### Stored records
== == ==
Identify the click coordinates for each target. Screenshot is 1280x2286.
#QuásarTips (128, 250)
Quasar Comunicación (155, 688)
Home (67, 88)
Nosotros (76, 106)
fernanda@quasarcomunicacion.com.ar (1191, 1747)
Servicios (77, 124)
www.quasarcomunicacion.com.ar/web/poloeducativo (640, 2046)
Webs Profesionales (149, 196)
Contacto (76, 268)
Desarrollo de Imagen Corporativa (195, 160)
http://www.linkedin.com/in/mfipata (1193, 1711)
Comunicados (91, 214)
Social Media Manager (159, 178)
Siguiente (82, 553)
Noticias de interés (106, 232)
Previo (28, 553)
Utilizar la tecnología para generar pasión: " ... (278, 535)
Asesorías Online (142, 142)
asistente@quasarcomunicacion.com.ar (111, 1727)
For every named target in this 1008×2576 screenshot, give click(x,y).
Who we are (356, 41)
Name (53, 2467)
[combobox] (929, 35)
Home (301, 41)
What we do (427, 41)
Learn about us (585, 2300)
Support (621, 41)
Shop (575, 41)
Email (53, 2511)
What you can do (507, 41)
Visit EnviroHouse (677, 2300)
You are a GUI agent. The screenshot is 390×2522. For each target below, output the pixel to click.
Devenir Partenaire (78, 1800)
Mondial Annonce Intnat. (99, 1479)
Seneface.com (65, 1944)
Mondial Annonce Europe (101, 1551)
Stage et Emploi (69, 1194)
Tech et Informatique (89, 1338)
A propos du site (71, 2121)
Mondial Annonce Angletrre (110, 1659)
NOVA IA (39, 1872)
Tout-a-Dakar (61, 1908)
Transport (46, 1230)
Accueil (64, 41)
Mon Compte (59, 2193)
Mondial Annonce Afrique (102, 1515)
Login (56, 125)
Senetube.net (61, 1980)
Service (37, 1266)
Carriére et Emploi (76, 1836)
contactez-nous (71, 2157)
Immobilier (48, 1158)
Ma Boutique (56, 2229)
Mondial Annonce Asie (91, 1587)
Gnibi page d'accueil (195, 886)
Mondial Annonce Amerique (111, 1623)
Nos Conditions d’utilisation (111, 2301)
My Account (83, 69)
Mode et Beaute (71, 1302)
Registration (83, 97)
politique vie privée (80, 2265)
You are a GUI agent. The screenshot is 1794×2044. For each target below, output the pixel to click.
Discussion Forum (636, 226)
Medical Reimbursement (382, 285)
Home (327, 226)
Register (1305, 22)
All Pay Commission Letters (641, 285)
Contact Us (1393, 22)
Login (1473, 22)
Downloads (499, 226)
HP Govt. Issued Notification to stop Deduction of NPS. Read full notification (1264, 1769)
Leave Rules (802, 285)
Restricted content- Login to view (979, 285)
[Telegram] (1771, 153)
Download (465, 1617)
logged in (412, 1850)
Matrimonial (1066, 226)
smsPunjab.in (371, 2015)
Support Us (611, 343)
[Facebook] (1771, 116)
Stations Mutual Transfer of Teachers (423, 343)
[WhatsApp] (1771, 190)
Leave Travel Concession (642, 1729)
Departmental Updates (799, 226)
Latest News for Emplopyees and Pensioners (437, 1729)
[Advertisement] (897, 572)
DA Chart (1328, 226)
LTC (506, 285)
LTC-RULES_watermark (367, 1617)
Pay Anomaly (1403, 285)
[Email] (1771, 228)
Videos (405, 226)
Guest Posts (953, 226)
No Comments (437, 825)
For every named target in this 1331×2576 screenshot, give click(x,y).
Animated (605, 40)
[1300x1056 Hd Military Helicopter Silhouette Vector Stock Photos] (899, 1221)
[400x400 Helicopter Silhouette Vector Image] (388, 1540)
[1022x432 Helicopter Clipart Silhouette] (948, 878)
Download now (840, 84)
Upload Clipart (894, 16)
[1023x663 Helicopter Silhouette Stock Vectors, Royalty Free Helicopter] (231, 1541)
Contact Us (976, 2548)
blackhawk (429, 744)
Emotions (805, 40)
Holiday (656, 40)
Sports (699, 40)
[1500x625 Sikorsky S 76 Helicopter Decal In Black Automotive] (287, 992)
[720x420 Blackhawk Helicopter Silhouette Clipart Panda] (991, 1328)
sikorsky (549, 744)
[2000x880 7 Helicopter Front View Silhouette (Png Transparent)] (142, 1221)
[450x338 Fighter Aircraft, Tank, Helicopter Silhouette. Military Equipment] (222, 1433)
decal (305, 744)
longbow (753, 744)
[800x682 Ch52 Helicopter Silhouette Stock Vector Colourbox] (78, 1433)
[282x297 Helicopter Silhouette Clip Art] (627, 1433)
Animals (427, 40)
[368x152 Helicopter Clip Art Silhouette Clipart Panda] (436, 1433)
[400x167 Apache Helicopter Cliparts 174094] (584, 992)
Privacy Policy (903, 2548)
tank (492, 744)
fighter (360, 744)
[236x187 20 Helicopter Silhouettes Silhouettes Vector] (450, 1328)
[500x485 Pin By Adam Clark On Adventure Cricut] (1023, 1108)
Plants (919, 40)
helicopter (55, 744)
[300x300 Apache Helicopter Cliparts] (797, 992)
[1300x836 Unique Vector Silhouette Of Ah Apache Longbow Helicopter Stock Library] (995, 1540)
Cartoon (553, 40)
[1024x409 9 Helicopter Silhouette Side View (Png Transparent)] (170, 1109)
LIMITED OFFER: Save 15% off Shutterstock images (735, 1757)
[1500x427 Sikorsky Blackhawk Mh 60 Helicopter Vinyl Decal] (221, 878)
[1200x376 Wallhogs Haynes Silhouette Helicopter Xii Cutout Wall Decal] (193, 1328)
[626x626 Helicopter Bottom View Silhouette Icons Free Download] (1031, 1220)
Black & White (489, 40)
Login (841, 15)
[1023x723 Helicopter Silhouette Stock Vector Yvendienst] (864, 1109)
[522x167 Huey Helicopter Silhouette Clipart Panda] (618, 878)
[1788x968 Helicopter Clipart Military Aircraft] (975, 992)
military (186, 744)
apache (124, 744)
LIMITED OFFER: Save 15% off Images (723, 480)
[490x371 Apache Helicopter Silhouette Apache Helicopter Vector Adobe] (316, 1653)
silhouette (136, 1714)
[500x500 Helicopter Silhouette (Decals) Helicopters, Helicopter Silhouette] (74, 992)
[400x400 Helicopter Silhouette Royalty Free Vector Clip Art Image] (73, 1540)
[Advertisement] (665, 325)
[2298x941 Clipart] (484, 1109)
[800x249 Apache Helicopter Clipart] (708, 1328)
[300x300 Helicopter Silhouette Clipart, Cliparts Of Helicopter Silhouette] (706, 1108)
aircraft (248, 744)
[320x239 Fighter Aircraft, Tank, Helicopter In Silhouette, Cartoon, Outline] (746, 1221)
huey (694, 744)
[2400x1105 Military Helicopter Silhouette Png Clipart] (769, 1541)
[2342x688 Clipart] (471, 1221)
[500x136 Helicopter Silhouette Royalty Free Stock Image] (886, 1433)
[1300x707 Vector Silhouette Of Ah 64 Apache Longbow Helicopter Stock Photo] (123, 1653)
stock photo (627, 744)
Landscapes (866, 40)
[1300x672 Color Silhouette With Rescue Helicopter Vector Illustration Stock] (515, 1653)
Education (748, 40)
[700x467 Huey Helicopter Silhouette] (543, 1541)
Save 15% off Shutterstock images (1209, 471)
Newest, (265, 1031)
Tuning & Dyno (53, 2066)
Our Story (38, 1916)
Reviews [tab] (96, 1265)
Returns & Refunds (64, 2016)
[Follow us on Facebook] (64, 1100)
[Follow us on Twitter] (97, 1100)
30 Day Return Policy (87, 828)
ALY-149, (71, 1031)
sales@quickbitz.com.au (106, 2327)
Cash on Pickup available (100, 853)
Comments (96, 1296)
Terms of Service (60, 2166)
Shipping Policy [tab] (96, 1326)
== == ==
All lines holding the word "Follow" must be copied from the data.

[Follow us on Facebook] (64, 1100)
[Follow us on Twitter] (97, 1100)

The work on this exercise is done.